■ **READING PASSAGE**
________

Showing posts with label NASA. Show all posts
Showing posts with label NASA. Show all posts

Sunday, August 2, 2020

NASA astronauts splash down after journey home aboard SpaceX capsule



U.S. astronauts Bob Behnken and Doug Hurley, who flew to the International Space Station in SpaceX's new Crew Dragon, splashed down in the capsule in the Gulf of Mexico on Sunday, August 2 after a two-month voyage that was NASA's first crewed mission from home soil in nine years.

Behnken and Hurley undocked from the station on Saturday and returned home to land in calm waters off Florida's Pensacola coast on schedule at 2:48 p.m. ET following a 21-hour overnight journey aboard Crew Dragon "Endeavor." The successful splashdown, the first of its kind by NASA in 45 years, was a final key test of whether Elon Musk's spacecraft can transport astronauts to and from orbit - a feat no private company has accomplished before.
Spectators in private boats surrounded the splashdown site dozens of miles from shore as SpaceX and NASA recovery teams used a crane to hoist the spacecraft out of the water and onto a boat. At one point, a boat bearing a Trump flag was seen passing by the capsule. "I'm just proud to be a small part of this whole effort to get a company and people to and from the space station," Hurley said, giving a thumbs up as he was wheeled out of the spacecraft on a stretcher - a normal procedure as astronauts adjust to Earth's gravity.

________

■ **INPUT DATA**
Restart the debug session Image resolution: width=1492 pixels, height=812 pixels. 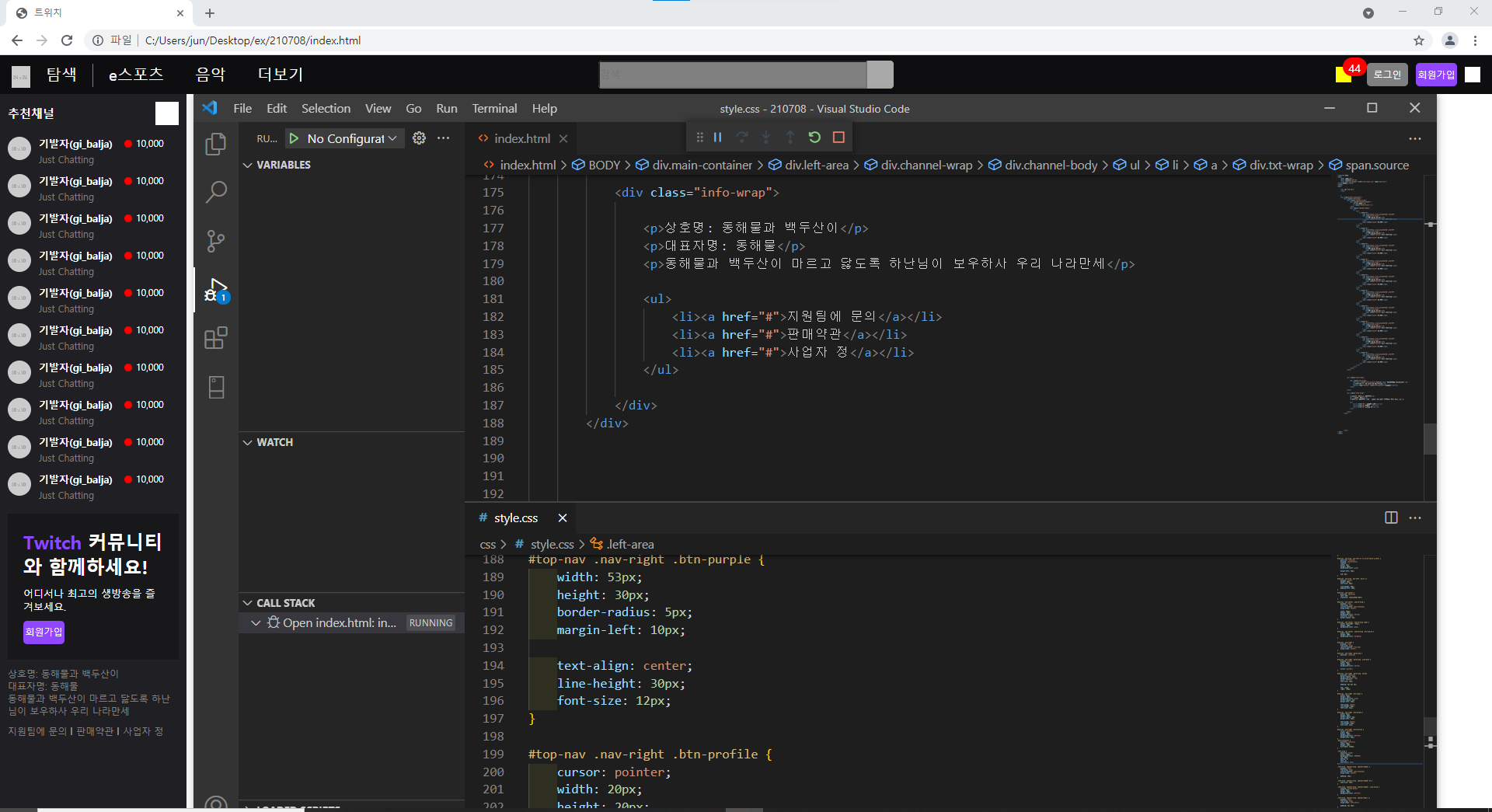(814, 138)
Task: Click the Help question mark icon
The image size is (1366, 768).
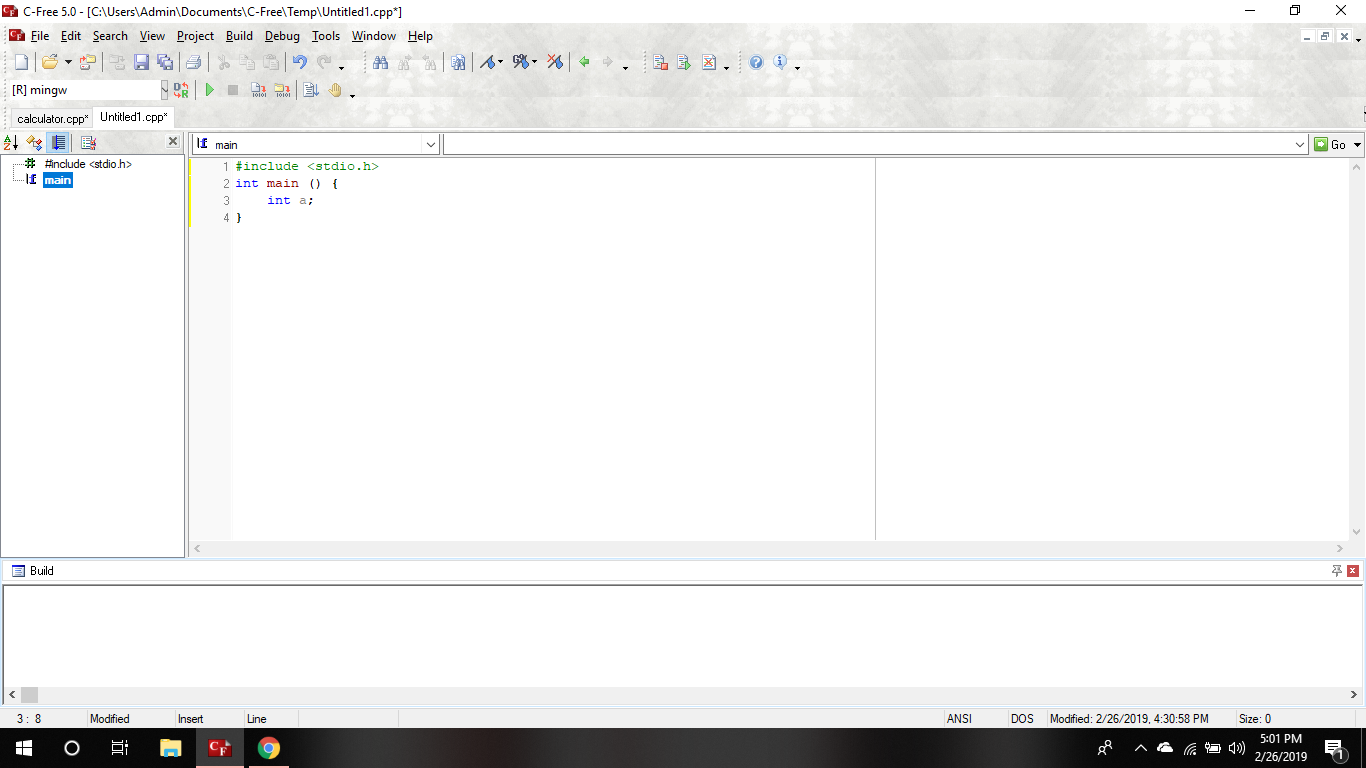Action: tap(754, 61)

________

■ **REQUIRED ACTION 1**
Duplicate the passage of the splashdown article from "Sunday, August 2, 2020" to "in nine years.".
■ **REQUIRED ACTION 2**
According to the splashdown article, at what time did the capsule land?
■ **REQUIRED ACTION 3**
Resume the article about the astronauts' splashdown in the SpaceX capsule from the point where it stops.
None of the material is needed here.

■ **TASK RESULT 1**
Sunday, August 2, 2020

NASA astronauts splash down after journey home aboard SpaceX capsule



U.S. astronauts Bob Behnken and Doug Hurley, who flew to the International Space Station in SpaceX's new Crew Dragon, splashed down in the capsule in the Gulf of Mexico on Sunday, August 2 after a two-month voyage that was NASA's first crewed mission from home soil in nine years.

■ **TASK RESULT 2**
2:48 p.m. ET.

■ **TASK RESULT 3**
For the return sequence, on-board thrusters and two sets of parachutes worked autonomously to slow the acorn-shaped capsule, bringing Behnken and Hurley's speed of 17,500 miles per hour in orbit down to 350 mph upon atmospheric reentry, and eventually 15 mph at splashdown. During reentry to Earth's atmosphere, the capsule's outer shell withstood temperatures as high as 3,500 Fahrenheit while Behnken and Hurley, wearing SpaceX's white flight suits strapped inside the cabin, experienced 85 Fahrenheit.
The pair were due to undergo medical checks onshore in Pensacola ahead of a flight to NASA's Johnson Space Center in Houston, Texas. The landmark mission, launched from NASA's Kennedy Space Center on May 31, marked the first time the U.S. space agency launched humans from American soil since its shuttle program retired in 2011. Since then the United States has relied on Russia's space program to launch its astronauts to the space station."Great to have NASA Astronauts return to Earth after very successful two month mission," President Donald Trump wrote on Twitter. "Thank you to all!"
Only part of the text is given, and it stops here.